Sì’ ma tornando alla Francia, a Calais ci sono sbarre e barriere e c’è chi come Rocard sosteneva che non ci si può accollare la povertà del mondo. Cosa risponde?
«E’ una posizione sbagliata perché per l’appunto le povertà e le differenze che ci sono nel mondo sono inaccettabili e non è vero che non si può far nulla. Ad esempio, si potrebbe evitare di sfruttare nei modi bestiali le risorse naturali in questi Paesi. L’Fmi, quello per cui si sta litigando sulla Grecia e che vede come Paesi che decidono Usa, Francia e Germania, ha demolito il mercato interno delle economie dell’Africa trasformando i Paesi in produttori di merce finalizzati alle esportazioni, ma questo crea milioni di disoccupati e la gente tra morire e provare a scappare, sceglie di provare a scappare; cosa che farei anche io. A Salvini vorrei dire…».
Cosa?
«Gli accordi di Dublino in base ai quali si resta nel Paese in cui si arriva, li ha firmati la Lega e Maroni: quindi chi oggi abbaia in giro, lo fa avendo creato tutte le condizioni per cui siamo nella situazione di oggi. La Francia non fa altro che usare gli accordi firmati da Maroni: c’è un problemino mica da ridere con la Lega che dice una cosa e ne fa un’altra».

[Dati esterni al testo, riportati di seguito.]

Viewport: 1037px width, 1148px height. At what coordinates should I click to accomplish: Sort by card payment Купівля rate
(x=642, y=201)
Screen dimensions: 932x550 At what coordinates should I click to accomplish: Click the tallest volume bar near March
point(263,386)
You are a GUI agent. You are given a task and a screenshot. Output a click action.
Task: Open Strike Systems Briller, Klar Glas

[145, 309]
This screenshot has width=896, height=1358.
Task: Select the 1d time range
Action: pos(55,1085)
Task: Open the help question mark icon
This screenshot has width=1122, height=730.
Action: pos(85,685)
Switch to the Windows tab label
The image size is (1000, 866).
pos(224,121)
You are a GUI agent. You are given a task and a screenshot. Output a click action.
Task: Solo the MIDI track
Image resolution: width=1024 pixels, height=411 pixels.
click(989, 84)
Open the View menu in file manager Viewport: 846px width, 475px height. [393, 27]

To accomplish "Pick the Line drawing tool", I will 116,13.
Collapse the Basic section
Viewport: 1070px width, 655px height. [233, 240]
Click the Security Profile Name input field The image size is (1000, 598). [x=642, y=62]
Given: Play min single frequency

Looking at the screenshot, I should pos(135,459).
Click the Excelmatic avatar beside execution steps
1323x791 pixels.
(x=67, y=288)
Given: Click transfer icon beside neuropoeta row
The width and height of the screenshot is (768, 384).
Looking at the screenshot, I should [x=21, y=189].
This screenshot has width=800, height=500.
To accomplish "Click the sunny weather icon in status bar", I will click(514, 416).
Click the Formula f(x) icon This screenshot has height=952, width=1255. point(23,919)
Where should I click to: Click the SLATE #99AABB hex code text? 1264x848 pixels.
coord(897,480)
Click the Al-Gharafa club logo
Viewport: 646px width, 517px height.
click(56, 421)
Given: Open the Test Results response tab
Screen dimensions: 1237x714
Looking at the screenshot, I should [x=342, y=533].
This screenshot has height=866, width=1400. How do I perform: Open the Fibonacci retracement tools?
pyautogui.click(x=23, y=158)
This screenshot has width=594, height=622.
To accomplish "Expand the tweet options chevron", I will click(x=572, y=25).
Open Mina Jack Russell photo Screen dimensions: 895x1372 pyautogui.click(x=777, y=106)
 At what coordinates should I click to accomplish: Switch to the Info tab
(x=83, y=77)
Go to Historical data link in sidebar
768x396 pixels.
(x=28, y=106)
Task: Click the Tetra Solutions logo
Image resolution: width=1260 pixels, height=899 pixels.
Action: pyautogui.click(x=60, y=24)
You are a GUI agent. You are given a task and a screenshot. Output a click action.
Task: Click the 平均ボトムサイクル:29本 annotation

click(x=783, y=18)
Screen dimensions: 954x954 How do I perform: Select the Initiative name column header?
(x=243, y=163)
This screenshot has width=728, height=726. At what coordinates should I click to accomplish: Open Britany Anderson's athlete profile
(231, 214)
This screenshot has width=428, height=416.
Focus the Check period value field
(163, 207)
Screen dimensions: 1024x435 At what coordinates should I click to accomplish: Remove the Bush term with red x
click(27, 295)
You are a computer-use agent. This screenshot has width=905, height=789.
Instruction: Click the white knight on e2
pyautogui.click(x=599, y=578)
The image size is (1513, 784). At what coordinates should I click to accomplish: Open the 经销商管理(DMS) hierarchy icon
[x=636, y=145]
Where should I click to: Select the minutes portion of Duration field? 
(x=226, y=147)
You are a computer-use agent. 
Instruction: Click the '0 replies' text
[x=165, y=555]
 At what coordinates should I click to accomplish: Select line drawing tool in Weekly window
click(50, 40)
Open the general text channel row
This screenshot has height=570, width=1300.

Ma il concetto di muro contiene al proprio interno la tutela delle identità dei popoli, la loro cultura e l’integrità dei confini. Cosa c’è di sbagliato in questa idea?
«Due notazioni. La prima: questa idea contro i migranti parte da un presupposto che viene sbandierato: c’è la crisi e non ci sono i soldi; ogni soldo dato a un migrante è un soldo sottratto a mio figlio, questo è lo schema. Ma è totalmente falso: la crisi che viviamo non è per scarsità di risorse ma per cattiva distribuzione della ricchezza: ricchi troppo ricchi e larga parte del popolo troppo povera. Si esce dalla crisi non tirando la cinghia o buttando a mare qualcuno, ma redistribuendo i soldi. Grillo, Salvini e Renzi condividono lo stesso paradigma. Secondo: sul piano identitario è una fesseria classica di una tradizione inventata. Durante la seconda guerra mondiale i confini dei Paesi sono stati spostati in modo pazzesco: la Polonia li ha spostati di duecento chilometri e prima la Germania si estendeva fino sul Baltico. Questa cosa dell’identità come se si trattasse di popoli intonsi che stanno lì dal Medioevo o dall’età di Cristo è una fesseria. Nel Medioevo c’erano i musulmani in Spagna o ancor prima in Sicilia: le culture sono dialoghi, cose che si connettono; Cristo è stato mediato dall’apostolo Paolo che non era nato mica in Svizzera… Io penso che bisogna fare un lavoro per il quale alle persone che arrivano da noi, tu devi insegnare l’italiano e chiedere il rispetto delle leggi; il resto è un meccanismo che avviene per modifiche. La Torino di oggi non è quella di 60 anni fa perché trasformata dalla migrazione meridionale e le cose che 60 anni fa sembravano una mina sociale oggi non hanno alcun senso anche tra quelli che 60 anni fa hanno litigato su questo. La capacità del mondo è dialogo e riconoscimento, non tirare su muri perché coi muri si fanno le guerre».